March 18 (Bloomberg) -- Bristol-Myers Squibb Co. bribed doctors to prescribe the pharmaceutical company’s drugs, according to a whistle-blower lawsuit being pursued by the California insurance commissioner.
Commissioner Dave Jones said at a press conference today in Los Angeles that the drugmaker’s sales people in California provided physicians with trips to basketball camps and other kickbacks to boost prescriptions of its drugs, including Plavix and Pravachol. The lawsuit is the largest health-insurance fraud case pursued by a California agency, Jones said.
California insurance companies spent $3.5 billion to cover the costs of the drugs involved in the lawsuit, according to the commissioner. The lawsuit seeks $10,000 for each fraudulent insurance claim caused by the alleged kickbacks, disgorgement of illegal profits, and triple the amount of damages.

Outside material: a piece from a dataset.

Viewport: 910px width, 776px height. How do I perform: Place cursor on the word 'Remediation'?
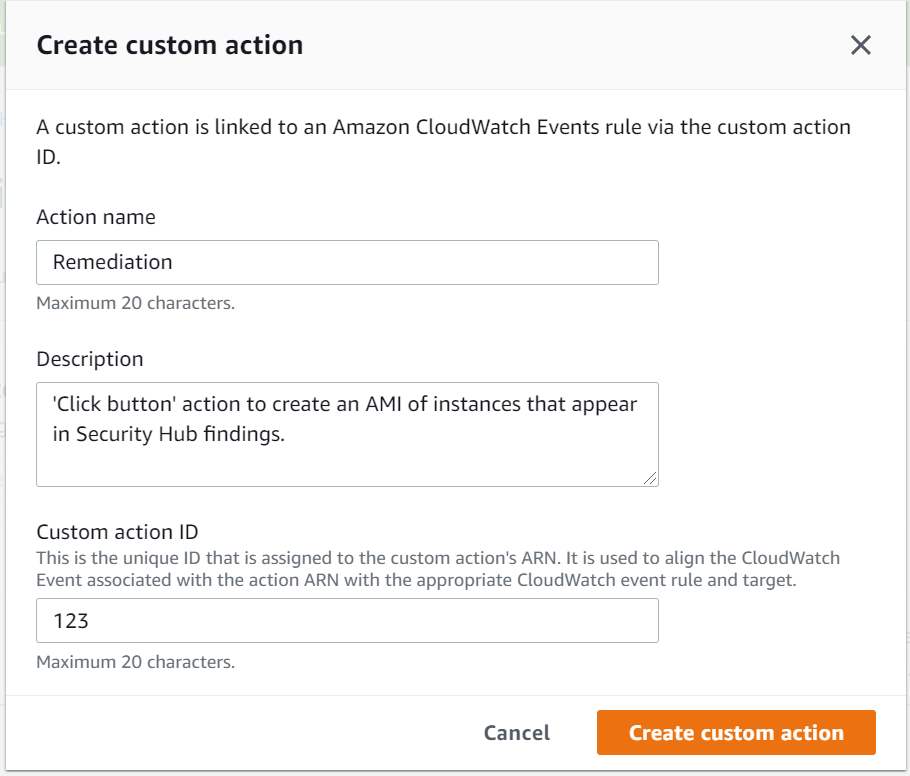(x=113, y=262)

“This sort of fraud has long plagued our health-insurance system, leading to billions of dollars annually in added health-care costs nationally,” Jones said today in a statement.
Three former employees of New York-based Bristol-Myers filed the whistle-blower action under seal in 2007 in Superior Court in Los Angeles. The suit was unsealed last week. The so-called qui tam lawsuit was taken over by the commissioner, who will share any recoveries with the employees.
The lawsuit claims that the company provided illegal kickbacks to doctors in order to increase pharmaceutical sales in California. Bristol-Myers in 2007 agreed to pay $515 million to settle U.S. allegations it overcharged the government for drugs and promoted medicines for unapproved uses.
“Bristol-Myers Squibb believes this lawsuit has no merit and the company will defend itself vigorously,” company spokeswoman Laura Hortas said today in an interview.
The complaint alleges that Bristol-Myers sales representatives, with permission from management, held happy hours with members of the Los Angeles Lakers and that “high prescribing” physicians were routinely invited to watch Lakers home games at a luxury suite.
The drugmaker also paid for golf outings, samba dance events for Hispanic doctors, tickets to the Los Angeles Philharmonic, and bought liquor for physicians to induce them to increase their prescriptions and to reward them for doing so, according to the complaint.
If a physician didn’t increase his prescriptions of the company’s drugs, Bristol-Myers used a tactic called “shaking the doctors down,” whereby sales representatives would warn the physicians he wouldn’t be getting free samples or invited to dinner events and resort events, according to the complaint.
Jones said at today’s news conference that California prosecutors had opted not to intervene in the case.
The case is California and Michael Wilson v. Bristol Myers Squibb Inc., BC 367873, California Superior Court (Los Angeles County).